**Instruction**.
Can you copy out the records below line for line, unchanged?

━━ Data rows

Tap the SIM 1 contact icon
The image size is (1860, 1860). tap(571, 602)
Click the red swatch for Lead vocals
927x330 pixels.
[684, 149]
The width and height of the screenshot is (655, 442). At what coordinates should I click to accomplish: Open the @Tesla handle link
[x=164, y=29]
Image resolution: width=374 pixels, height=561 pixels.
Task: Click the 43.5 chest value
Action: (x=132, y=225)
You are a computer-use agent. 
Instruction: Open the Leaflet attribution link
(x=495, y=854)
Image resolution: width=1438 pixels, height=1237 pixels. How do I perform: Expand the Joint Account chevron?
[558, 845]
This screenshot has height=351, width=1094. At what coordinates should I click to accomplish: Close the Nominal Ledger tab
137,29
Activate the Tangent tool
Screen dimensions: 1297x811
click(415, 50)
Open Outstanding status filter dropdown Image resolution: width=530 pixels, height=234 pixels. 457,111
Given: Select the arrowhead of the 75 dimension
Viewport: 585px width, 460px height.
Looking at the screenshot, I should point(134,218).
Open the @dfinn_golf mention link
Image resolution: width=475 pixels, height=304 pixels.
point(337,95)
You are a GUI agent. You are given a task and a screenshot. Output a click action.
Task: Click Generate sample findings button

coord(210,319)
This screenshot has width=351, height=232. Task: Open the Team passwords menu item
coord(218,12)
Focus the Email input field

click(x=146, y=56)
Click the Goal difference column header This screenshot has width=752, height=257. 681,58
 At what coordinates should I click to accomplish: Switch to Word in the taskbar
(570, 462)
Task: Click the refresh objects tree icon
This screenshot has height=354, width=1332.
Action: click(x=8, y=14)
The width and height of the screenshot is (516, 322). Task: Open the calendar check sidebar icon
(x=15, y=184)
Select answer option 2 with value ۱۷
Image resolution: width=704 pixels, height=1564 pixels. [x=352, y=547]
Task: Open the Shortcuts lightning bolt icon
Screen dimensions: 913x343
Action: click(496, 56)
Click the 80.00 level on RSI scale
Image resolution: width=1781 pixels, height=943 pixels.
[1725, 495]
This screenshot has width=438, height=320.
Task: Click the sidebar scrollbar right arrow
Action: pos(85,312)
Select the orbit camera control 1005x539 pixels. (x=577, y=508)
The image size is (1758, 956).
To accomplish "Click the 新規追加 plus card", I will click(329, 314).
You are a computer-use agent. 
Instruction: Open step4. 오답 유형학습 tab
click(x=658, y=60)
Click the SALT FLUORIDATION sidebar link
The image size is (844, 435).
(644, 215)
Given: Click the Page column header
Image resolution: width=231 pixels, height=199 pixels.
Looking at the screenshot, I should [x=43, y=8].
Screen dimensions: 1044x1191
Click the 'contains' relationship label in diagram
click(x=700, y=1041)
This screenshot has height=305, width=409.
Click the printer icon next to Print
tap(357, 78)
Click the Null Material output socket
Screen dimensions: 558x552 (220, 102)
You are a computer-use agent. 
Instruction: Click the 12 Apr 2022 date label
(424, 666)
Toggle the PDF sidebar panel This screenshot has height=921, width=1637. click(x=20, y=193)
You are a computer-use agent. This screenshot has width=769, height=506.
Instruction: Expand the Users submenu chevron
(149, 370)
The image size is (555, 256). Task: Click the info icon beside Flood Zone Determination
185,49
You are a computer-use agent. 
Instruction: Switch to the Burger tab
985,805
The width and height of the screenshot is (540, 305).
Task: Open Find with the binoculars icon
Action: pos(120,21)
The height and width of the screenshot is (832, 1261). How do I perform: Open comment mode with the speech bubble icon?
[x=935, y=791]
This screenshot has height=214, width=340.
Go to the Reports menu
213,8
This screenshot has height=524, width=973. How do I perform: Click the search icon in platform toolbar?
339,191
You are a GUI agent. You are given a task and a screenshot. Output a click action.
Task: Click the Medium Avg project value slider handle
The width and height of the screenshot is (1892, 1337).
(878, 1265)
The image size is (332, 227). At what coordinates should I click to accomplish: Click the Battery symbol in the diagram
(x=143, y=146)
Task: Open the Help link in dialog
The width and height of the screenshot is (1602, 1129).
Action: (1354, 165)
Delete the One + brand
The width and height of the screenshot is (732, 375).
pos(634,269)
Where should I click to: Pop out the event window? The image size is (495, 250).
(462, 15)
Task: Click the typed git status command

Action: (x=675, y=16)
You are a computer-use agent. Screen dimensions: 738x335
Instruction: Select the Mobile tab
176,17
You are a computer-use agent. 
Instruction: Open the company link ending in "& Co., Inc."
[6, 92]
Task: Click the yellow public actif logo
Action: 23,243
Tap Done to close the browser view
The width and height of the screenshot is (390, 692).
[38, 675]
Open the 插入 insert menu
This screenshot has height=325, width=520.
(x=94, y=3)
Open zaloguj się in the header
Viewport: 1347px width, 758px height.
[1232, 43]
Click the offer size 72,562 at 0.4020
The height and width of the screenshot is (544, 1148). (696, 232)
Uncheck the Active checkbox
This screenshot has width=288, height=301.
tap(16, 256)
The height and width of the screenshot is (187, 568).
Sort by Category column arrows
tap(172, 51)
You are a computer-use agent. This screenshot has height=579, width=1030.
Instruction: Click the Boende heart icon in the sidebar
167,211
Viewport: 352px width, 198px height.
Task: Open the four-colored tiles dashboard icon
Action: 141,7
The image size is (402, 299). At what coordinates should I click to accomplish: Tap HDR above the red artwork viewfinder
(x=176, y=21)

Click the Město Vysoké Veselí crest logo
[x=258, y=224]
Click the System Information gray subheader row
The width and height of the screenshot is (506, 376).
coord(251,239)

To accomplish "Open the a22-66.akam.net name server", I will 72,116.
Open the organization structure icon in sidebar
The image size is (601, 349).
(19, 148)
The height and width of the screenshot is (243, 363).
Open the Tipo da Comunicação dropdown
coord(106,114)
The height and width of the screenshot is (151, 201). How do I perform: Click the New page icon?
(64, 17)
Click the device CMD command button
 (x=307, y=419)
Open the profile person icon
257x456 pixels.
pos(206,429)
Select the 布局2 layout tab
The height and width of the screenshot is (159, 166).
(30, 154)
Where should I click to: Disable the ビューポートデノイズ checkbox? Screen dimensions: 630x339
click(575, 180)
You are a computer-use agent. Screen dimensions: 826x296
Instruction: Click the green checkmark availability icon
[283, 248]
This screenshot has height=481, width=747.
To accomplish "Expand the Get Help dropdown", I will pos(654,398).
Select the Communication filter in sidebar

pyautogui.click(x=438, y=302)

━━━━

**Exercise output**.
Tap the SIM 1 contact icon
The image size is (1860, 1860). tap(571, 602)
Click the red swatch for Lead vocals
927x330 pixels.
[684, 149]
The width and height of the screenshot is (655, 442). At what coordinates should I click to accomplish: Open the @Tesla handle link
[x=164, y=29]
Image resolution: width=374 pixels, height=561 pixels.
Task: Click the 43.5 chest value
Action: (x=132, y=225)
You are a computer-use agent. 
Instruction: Open the Leaflet attribution link
(x=495, y=854)
Image resolution: width=1438 pixels, height=1237 pixels. How do I perform: Expand the Joint Account chevron?
[558, 845]
This screenshot has height=351, width=1094. At what coordinates should I click to accomplish: Close the Nominal Ledger tab
137,29
Activate the Tangent tool
Screen dimensions: 1297x811
click(415, 50)
Open Outstanding status filter dropdown Image resolution: width=530 pixels, height=234 pixels. 457,111
Given: Select the arrowhead of the 75 dimension
Viewport: 585px width, 460px height.
Looking at the screenshot, I should point(134,218).
Open the @dfinn_golf mention link
Image resolution: width=475 pixels, height=304 pixels.
point(337,95)
You are a GUI agent. You are given a task and a screenshot. Output a click action.
Task: Click Generate sample findings button

coord(210,319)
This screenshot has width=351, height=232. Task: Open the Team passwords menu item
coord(218,12)
Focus the Email input field

click(x=146, y=56)
Click the Goal difference column header This screenshot has width=752, height=257. 681,58
 At what coordinates should I click to accomplish: Switch to Word in the taskbar
(570, 462)
Task: Click the refresh objects tree icon
This screenshot has height=354, width=1332.
Action: click(x=8, y=14)
The width and height of the screenshot is (516, 322). Task: Open the calendar check sidebar icon
(x=15, y=184)
Select answer option 2 with value ۱۷
Image resolution: width=704 pixels, height=1564 pixels. [x=352, y=547]
Task: Open the Shortcuts lightning bolt icon
Screen dimensions: 913x343
Action: click(496, 56)
Click the 80.00 level on RSI scale
Image resolution: width=1781 pixels, height=943 pixels.
[1725, 495]
This screenshot has width=438, height=320.
Task: Click the sidebar scrollbar right arrow
Action: pos(85,312)
Select the orbit camera control 1005x539 pixels. (x=577, y=508)
The image size is (1758, 956).
To accomplish "Click the 新規追加 plus card", I will click(329, 314).
You are a computer-use agent. 
Instruction: Open step4. 오답 유형학습 tab
click(x=658, y=60)
Click the SALT FLUORIDATION sidebar link
The image size is (844, 435).
(644, 215)
Given: Click the Page column header
Image resolution: width=231 pixels, height=199 pixels.
Looking at the screenshot, I should [x=43, y=8].
Screen dimensions: 1044x1191
Click the 'contains' relationship label in diagram
click(x=700, y=1041)
This screenshot has height=305, width=409.
Click the printer icon next to Print
tap(357, 78)
Click the Null Material output socket
Screen dimensions: 558x552 (220, 102)
You are a computer-use agent. 
Instruction: Click the 12 Apr 2022 date label
(424, 666)
Toggle the PDF sidebar panel This screenshot has height=921, width=1637. click(x=20, y=193)
You are a computer-use agent. This screenshot has width=769, height=506.
Instruction: Expand the Users submenu chevron
(149, 370)
The image size is (555, 256). Task: Click the info icon beside Flood Zone Determination
185,49
You are a computer-use agent. 
Instruction: Switch to the Burger tab
985,805
The width and height of the screenshot is (540, 305).
Task: Open Find with the binoculars icon
Action: pos(120,21)
The height and width of the screenshot is (832, 1261). How do I perform: Open comment mode with the speech bubble icon?
[x=935, y=791]
This screenshot has height=214, width=340.
Go to the Reports menu
213,8
This screenshot has height=524, width=973. How do I perform: Click the search icon in platform toolbar?
339,191
You are a GUI agent. You are given a task and a screenshot. Output a click action.
Task: Click the Medium Avg project value slider handle
The width and height of the screenshot is (1892, 1337).
(878, 1265)
The image size is (332, 227). At what coordinates should I click to accomplish: Click the Battery symbol in the diagram
(x=143, y=146)
Task: Open the Help link in dialog
The width and height of the screenshot is (1602, 1129).
Action: (1354, 165)
Delete the One + brand
The width and height of the screenshot is (732, 375).
pos(634,269)
Where should I click to: Pop out the event window? The image size is (495, 250).
(462, 15)
Task: Click the typed git status command

Action: (x=675, y=16)
You are a computer-use agent. Screen dimensions: 738x335
Instruction: Select the Mobile tab
176,17
You are a computer-use agent. 
Instruction: Open the company link ending in "& Co., Inc."
[6, 92]
Task: Click the yellow public actif logo
Action: 23,243
Tap Done to close the browser view
The width and height of the screenshot is (390, 692).
[38, 675]
Open the 插入 insert menu
This screenshot has height=325, width=520.
(x=94, y=3)
Open zaloguj się in the header
Viewport: 1347px width, 758px height.
[1232, 43]
Click the offer size 72,562 at 0.4020
The height and width of the screenshot is (544, 1148). (696, 232)
Uncheck the Active checkbox
This screenshot has width=288, height=301.
tap(16, 256)
The height and width of the screenshot is (187, 568).
Sort by Category column arrows
tap(172, 51)
You are a computer-use agent. This screenshot has height=579, width=1030.
Instruction: Click the Boende heart icon in the sidebar
167,211
Viewport: 352px width, 198px height.
Task: Open the four-colored tiles dashboard icon
Action: 141,7
The image size is (402, 299). At what coordinates should I click to accomplish: Tap HDR above the red artwork viewfinder
(x=176, y=21)

Click the Město Vysoké Veselí crest logo
[x=258, y=224]
Click the System Information gray subheader row
The width and height of the screenshot is (506, 376).
coord(251,239)

To accomplish "Open the a22-66.akam.net name server", I will 72,116.
Open the organization structure icon in sidebar
The image size is (601, 349).
(19, 148)
The height and width of the screenshot is (243, 363).
Open the Tipo da Comunicação dropdown
coord(106,114)
The height and width of the screenshot is (151, 201). How do I perform: Click the New page icon?
(64, 17)
Click the device CMD command button
 (x=307, y=419)
Open the profile person icon
257x456 pixels.
pos(206,429)
Select the 布局2 layout tab
The height and width of the screenshot is (159, 166).
(30, 154)
Where should I click to: Disable the ビューポートデノイズ checkbox? Screen dimensions: 630x339
click(575, 180)
You are a computer-use agent. Screen dimensions: 826x296
Instruction: Click the green checkmark availability icon
[283, 248]
This screenshot has height=481, width=747.
To accomplish "Expand the Get Help dropdown", I will pos(654,398).
Select the Communication filter in sidebar

pyautogui.click(x=438, y=302)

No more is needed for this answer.